Baker v. Knott

Citation35 P. 172,3 Idaho 700
PartiesBAKER v. KNOTT
Decision Date06 December 1893
CourtUnited States State Supreme Court of Idaho

ADJOURNMENT OF DISTRICT COURT-JUDICIAL NOTICE-VACATING JUDGMENT-LACHES.-Where the record fails to show the date of the adjournment of the term of district court, at which the order vacating judgment was made, laches will not be presumed. This court cannot take judicial notice of the adjournment of the terms of the district courts.

(Syllabus by the court.)

APPEAL from an order of judge of District Court, Ada County.

Affirmed, with costs.

Stewart & Borah and Alfred A. Fraser, for Appellant.

The defendant had knowledge of the default and judgment, and without protest allows execution to issue and his property to be sold thereunder, and we now claim that his motion for relief comes too late. (Bailey v.
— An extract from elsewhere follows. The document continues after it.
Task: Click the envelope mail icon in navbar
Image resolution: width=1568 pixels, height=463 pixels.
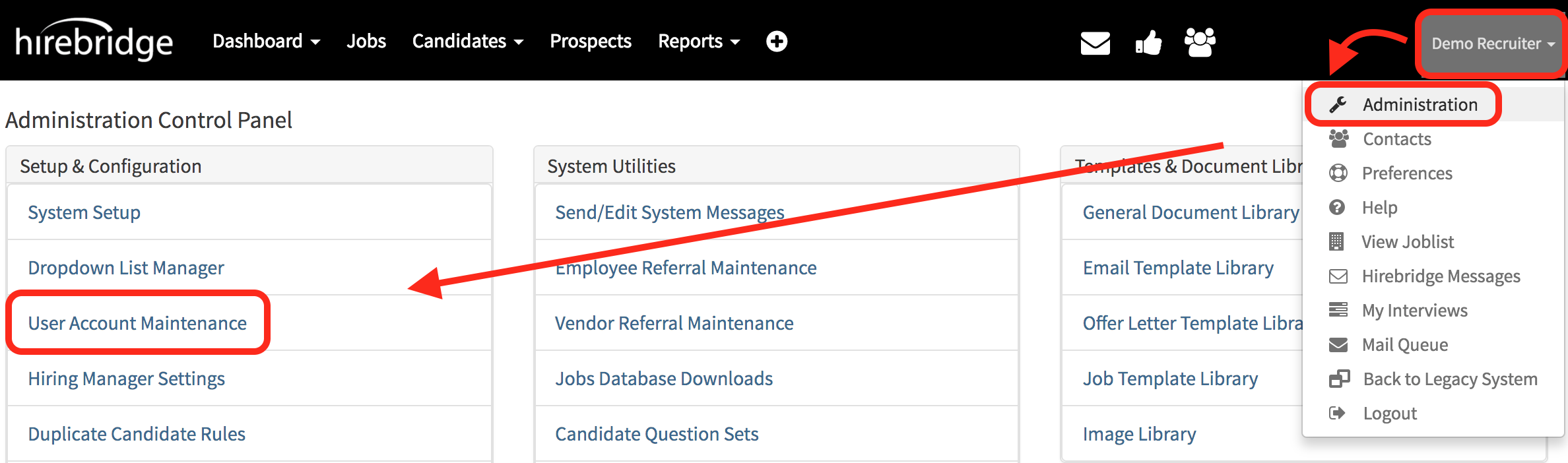Action: click(x=1095, y=43)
Taaffe, 29 Cal 423; Prather v. Hill, 36 Ill. 402; Voorhees v Bank of United States, 10 Pet. 447; Landon v Burke, 33 Wis. 452; McCormick v. Hogan, 48 Md. 404; Black on Judgments, 313; Altmann v. Gabriel, 28 Minn. 132, 9 N.W. 633; Groh v. Bassett, 7 Minn. 254.) The defendant appeared in the cause by counsel. The remedy of the defendant then, under these conditions, was by a motion for a new trial. (McKinley v. Tuttle, 34 Cal. 235; Heine v. Treadwell, 72 Cal. 217, 13 P. 503; McCullock v. Doak, 68 N.C. 267; Clark v. Wimberly, 24 S.C. 138; United States v. Wallace, 46 F. 569; Freeman on Judgments, 105.) Negligence on the part of the defendant's attorney would not justify the court or judge in vacating the default and judgment. (Haight v. Greene, 19 Cal. 115; Coleman v. Rankin, 37 Cal. 247; Ekel v. Swift, 47 Cal. 620.) Negligence of the attorney is the negligence of the client, and a judgment will not be set aside on account of such negligence. (Brumbaugh v. Stockman, 83 Ind. 583; Babcock v. Brown, 25 Vt. 550, 60 Am. Dec. 290; Foster v. Jones, 1 McCord, 116; Tarrant Co. v. Lively, 25 Tex.Supp. 399; Welch v. Challen, 31 Kan. 696, 3 P. 314; Gehrke v. Jod, 59 Mo. 522; Merritt v. Putnam, 7 Minn. 493; Jones v. Leech, 46 Iowa 186; Black on Judgments, 341.) The affidavit of the defendant alleges that he did not have time to prepare his defense, but if so, why did he not ask the counsel for the plaintiff for more time in which to plead? And if denied, why not apply to the court for such time as he required? In failing to do so he has lost any rights he may have had. (Burke v. Pepper, 29 Neb. 320, 45 N.W. 466; Bailey v. Taaffe, 29 Cal. 422.)

E. J. Curtis and Texas Angel, for Respondent.

A judgment taken against respondent under the circumstances was irregular and void. The withdrawal of his attorney operated as a stay of proceedings until the appellant had notified him in writing to appoint another attorney or appear in person, and to have taken judgment against him at that time was taken through his mistake, surprise, inadvertence and excusable neglect. (Rev. Stats., sec. 4229.) The claim of the appellant is that the neglect and ignorance of the attorney is not sufficient ground for the court or judge to set aside the judgment. The supreme court of California have in a very late case held that to be a sufficient ground, and would not disturb an order of the lower court setting aside a judgment on that ground. (Douglass v. Todd, 96 Cal. 655, 31 Am. St. Rep. 247, 31 P. 623; Underwood v. Underwood, 87 Cal. 523, 25 P. 1065.)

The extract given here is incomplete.